The following are important additions, changes, and shifts in emphasis from previous guidelines:
Anticoagulation based on thrombotic risk, irrespective of AF pattern
Failure to support the common practice of allowing 48 hours of AF before considering long-term anticoagulation.
Move from CHADS2 to CHA2DS2-VASc for risk assessment
New oral anticoagulants placed on at least an equal footing with warfarin (The authors comment that “all 3 new oral anticoagulants represent important advances over warfarin because they have more predictable pharmacological profiles, fewer drug–drug interactions, an absence of major dietary effects, and less risk of intracranial bleeding than warfarin.”)

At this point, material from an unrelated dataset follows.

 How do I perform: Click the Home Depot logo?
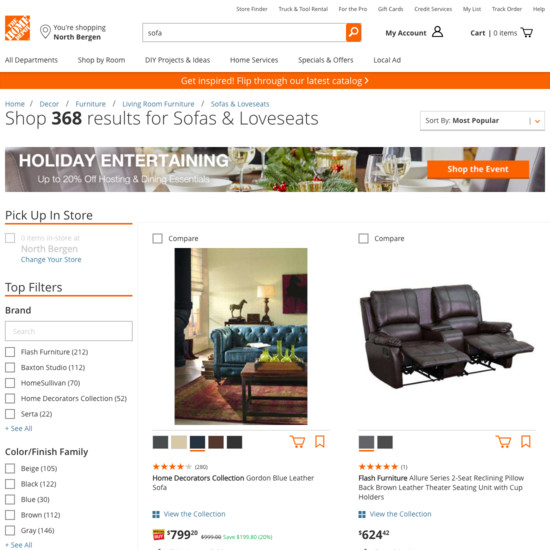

Consideration of clopidogrel and an anticoagulant without aspirin after coronary reperfusion
Stronger recommendations for — and cautions about — AF catheter ablation
January CT et al. 2014 AHA/ACC/HRS guideline for the management of patients with atrial fibrillation: Executive summary: A report of the American College of Cardiology/American Heart Association Task Force on practice guidelines and the Heart Rhythm Society Circulation 2014 Mar 28; [e-pub ahead of print]. (http://dx.doi.org/10.1161/CIR.0000000000000040)
Comment
These new guidelines represent an intensified management approach to reduce or prevent morbidity associated with atrial fibrillation. They are likely to increase the use of anticoagulation — and of the new oral anticoagulants — in individuals with AF, and they provide stronger and more specific recommendations for the use of catheter ablation. I agree with a more aggressive approach to anticoagulation; however, I believe the decision to undergo ablation is more personal and should be made only after a thorough discussion of the risks and benefits.